Japanese World War II military stragglers are still showing up on the newswires six decades after the end of the conflict. This past week, Japan has been captivated by the return of Uwano Ishinosuke, 83, a former soldier in the Japanese Army who was stranded on Sakhalin Island when the Russians took over, and has been living for the past 50 years in the Ukraine with his Ukranian wife and family. Speaking only Ukranian and travelling on a Ukranian passport, Uwano visited the graves of his parents and some relatives in Iwate prefecture before returning to the Ukraine.

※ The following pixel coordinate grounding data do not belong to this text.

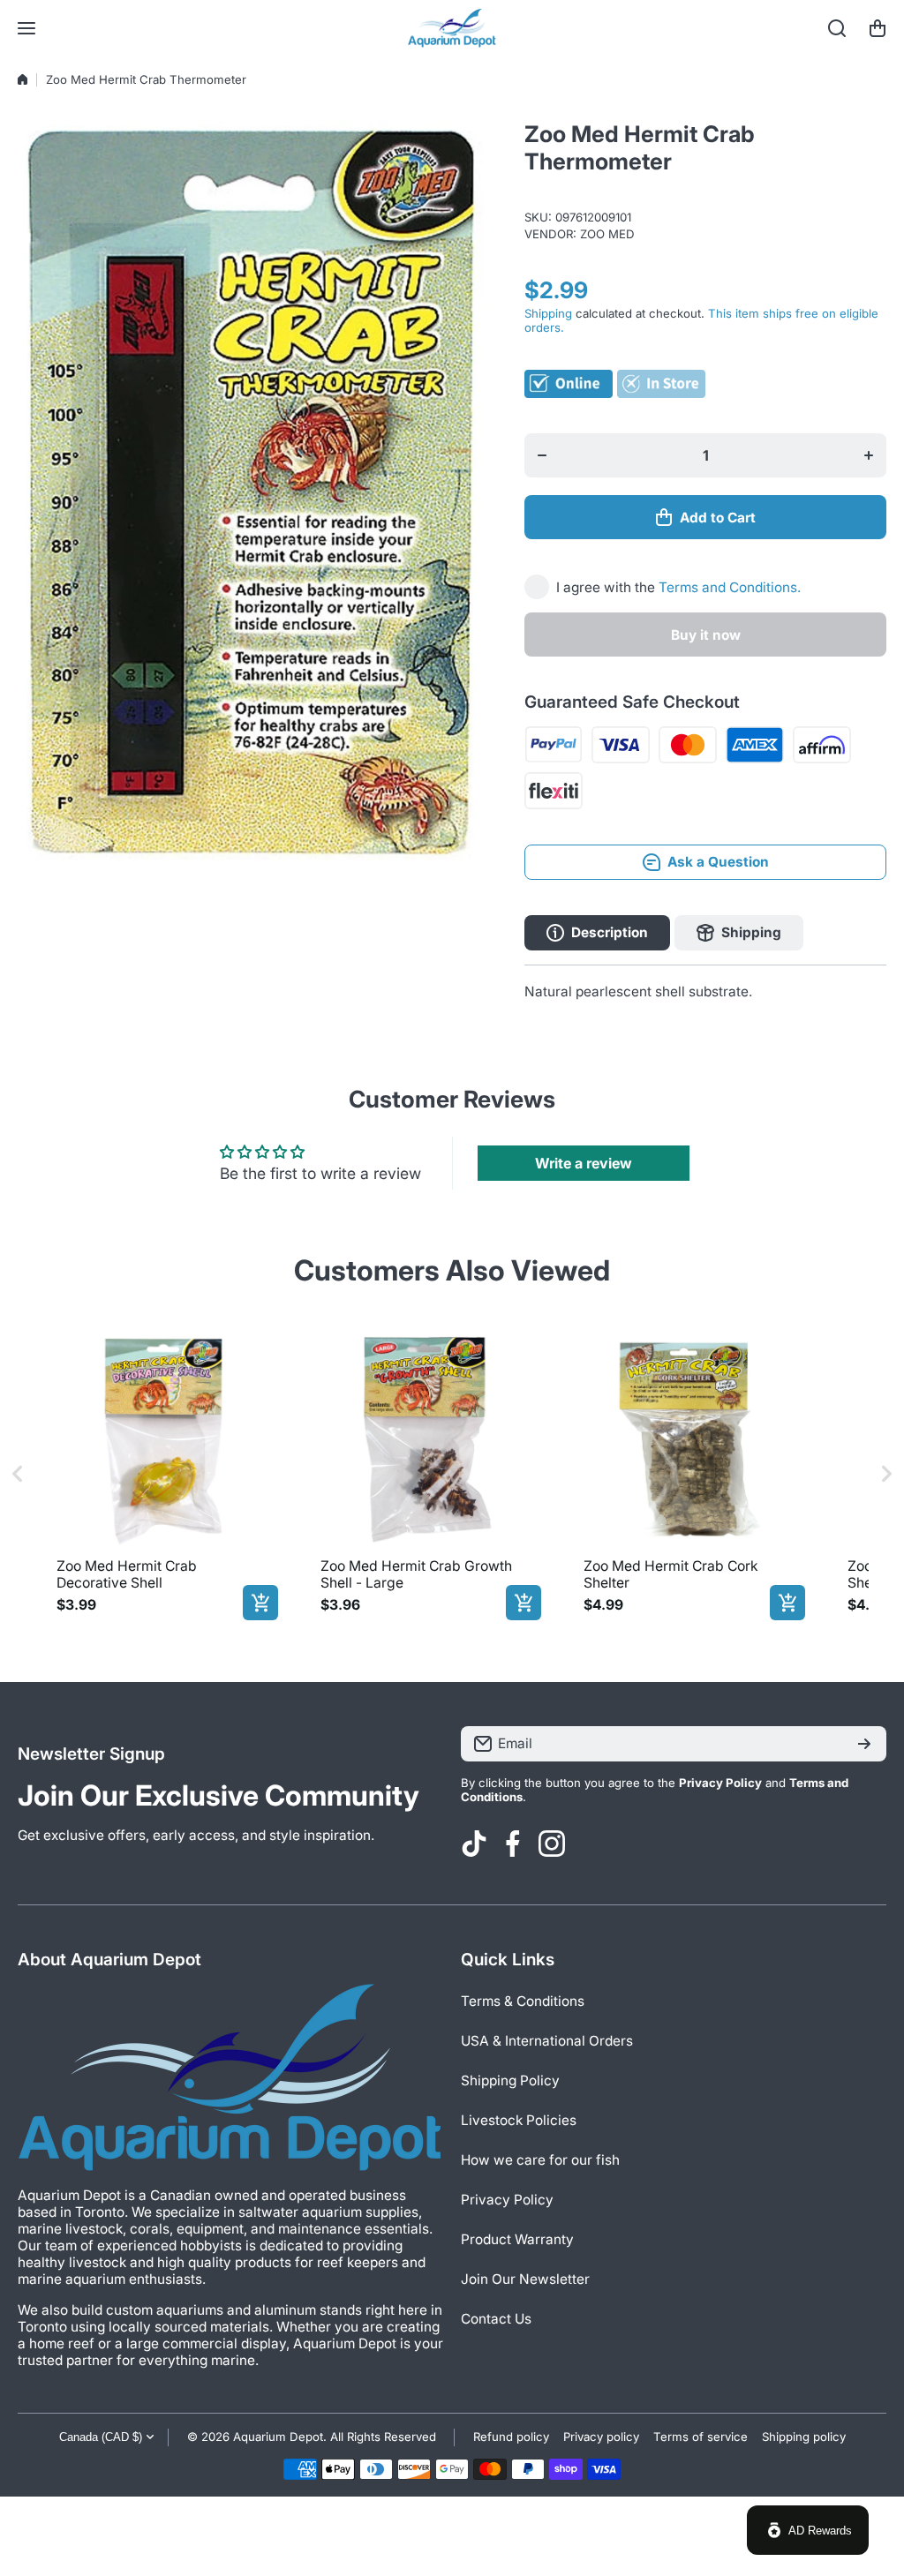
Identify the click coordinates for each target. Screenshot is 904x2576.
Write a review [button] (583, 1163)
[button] (877, 28)
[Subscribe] (864, 1743)
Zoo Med (607, 234)
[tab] (738, 932)
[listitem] (163, 1473)
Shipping (548, 313)
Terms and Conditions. (730, 587)
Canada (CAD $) (100, 2437)
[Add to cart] (260, 1602)
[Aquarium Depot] (452, 28)
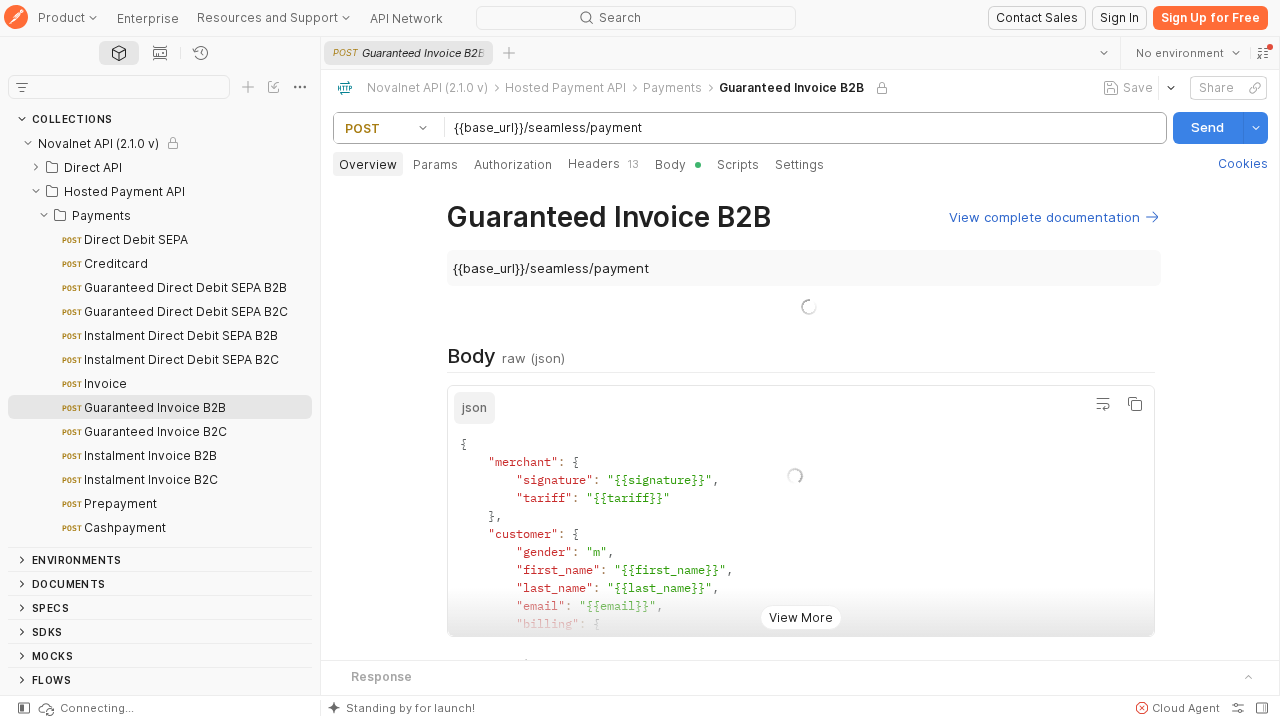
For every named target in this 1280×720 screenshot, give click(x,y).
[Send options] (1255, 128)
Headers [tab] (603, 163)
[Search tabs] (1103, 53)
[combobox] (1187, 53)
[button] (1262, 53)
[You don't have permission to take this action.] (509, 53)
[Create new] (248, 87)
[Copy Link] (1254, 88)
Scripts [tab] (738, 164)
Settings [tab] (799, 164)
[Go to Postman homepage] (16, 18)
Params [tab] (435, 164)
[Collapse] (28, 143)
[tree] (160, 339)
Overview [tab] (368, 164)
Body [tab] (670, 164)
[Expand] (36, 167)
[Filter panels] (22, 87)
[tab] (119, 53)
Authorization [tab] (513, 164)
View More (800, 617)
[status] (85, 708)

Having last been sighted in 1958, Uwano’s family had had him officially declared as “war dead” and removed from the household register in 2000. Uwano’s existence came to light last year after he asked friends in Ukraine to help him contact the Japanese government and was eventually put into contact with the Japanese consulate in Kiev, which arranged his return visit. The Japanese government estimates that there may be as many as 400 Japanese military stragglers still living in the former Soviet Union, although the whereabouts are known for only 40 of them.
In other straggler news, last year reports of former Japanese soldiers living near a remote village in the Philippines caused the Japanese government to sent an official search party, but the soldiers were not found.
For those interested in learning more about Japanese Imperial Army stragglers, there is a pretty decent book on the topic by Beatrice Trefalt: Japanese Army Stragglers and Memories of the War in Japan, 1950-1975. Unfortunately it is published by RoutledgeCurzon and is therefore prohibitively expensive, so a university library may be the best place to get it.